== Given task ==
Reproduce the listing below word for word, from its first line through the line that contains "center [2080, 441].".

== == ==

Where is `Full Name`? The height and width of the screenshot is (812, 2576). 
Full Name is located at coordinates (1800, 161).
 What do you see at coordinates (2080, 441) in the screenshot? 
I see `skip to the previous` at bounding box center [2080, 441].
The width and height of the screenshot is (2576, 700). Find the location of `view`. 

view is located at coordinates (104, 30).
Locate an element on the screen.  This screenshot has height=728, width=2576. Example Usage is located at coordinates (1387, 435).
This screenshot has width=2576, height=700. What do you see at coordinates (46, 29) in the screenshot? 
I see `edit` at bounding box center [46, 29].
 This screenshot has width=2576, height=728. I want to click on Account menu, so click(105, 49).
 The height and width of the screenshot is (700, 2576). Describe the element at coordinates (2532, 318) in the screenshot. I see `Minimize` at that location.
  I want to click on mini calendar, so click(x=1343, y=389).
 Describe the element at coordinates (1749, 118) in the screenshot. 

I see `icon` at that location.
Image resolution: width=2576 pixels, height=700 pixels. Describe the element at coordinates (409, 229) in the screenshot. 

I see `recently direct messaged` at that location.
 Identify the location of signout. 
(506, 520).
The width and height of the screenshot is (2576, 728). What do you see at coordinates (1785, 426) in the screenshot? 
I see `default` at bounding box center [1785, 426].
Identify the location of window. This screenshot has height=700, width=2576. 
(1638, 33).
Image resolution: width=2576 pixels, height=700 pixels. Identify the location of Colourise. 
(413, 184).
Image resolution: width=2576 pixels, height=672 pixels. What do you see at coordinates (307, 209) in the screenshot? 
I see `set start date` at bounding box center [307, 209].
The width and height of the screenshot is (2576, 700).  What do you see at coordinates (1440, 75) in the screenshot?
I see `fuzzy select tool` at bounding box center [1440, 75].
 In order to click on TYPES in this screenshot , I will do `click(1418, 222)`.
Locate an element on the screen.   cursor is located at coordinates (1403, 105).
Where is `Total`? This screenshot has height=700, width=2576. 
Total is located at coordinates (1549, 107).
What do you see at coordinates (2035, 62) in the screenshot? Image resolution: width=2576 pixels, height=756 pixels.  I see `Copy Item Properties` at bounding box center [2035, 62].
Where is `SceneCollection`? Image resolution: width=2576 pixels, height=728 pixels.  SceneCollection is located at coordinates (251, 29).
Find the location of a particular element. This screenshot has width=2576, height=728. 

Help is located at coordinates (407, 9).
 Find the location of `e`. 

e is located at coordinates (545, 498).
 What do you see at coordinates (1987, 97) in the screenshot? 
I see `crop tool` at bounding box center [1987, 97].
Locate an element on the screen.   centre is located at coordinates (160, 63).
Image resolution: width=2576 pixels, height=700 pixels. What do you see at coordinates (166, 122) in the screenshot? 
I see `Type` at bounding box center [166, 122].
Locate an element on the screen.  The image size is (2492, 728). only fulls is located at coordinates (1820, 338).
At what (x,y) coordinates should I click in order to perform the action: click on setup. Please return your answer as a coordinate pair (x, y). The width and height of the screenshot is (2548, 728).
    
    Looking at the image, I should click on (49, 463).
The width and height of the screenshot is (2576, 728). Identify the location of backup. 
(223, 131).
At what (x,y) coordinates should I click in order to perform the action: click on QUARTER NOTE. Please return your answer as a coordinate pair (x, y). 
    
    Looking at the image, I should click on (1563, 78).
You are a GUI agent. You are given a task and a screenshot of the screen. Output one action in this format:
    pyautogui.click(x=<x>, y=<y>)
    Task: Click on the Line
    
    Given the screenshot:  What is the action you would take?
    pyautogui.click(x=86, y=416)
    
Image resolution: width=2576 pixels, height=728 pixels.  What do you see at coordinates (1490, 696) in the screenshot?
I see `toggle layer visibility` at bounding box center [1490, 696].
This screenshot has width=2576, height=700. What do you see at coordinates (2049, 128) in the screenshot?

== == ==

== Correct answer ==
Where is `Full Name`? The height and width of the screenshot is (812, 2576). 
Full Name is located at coordinates (1800, 161).
 What do you see at coordinates (2080, 441) in the screenshot? 
I see `skip to the previous` at bounding box center [2080, 441].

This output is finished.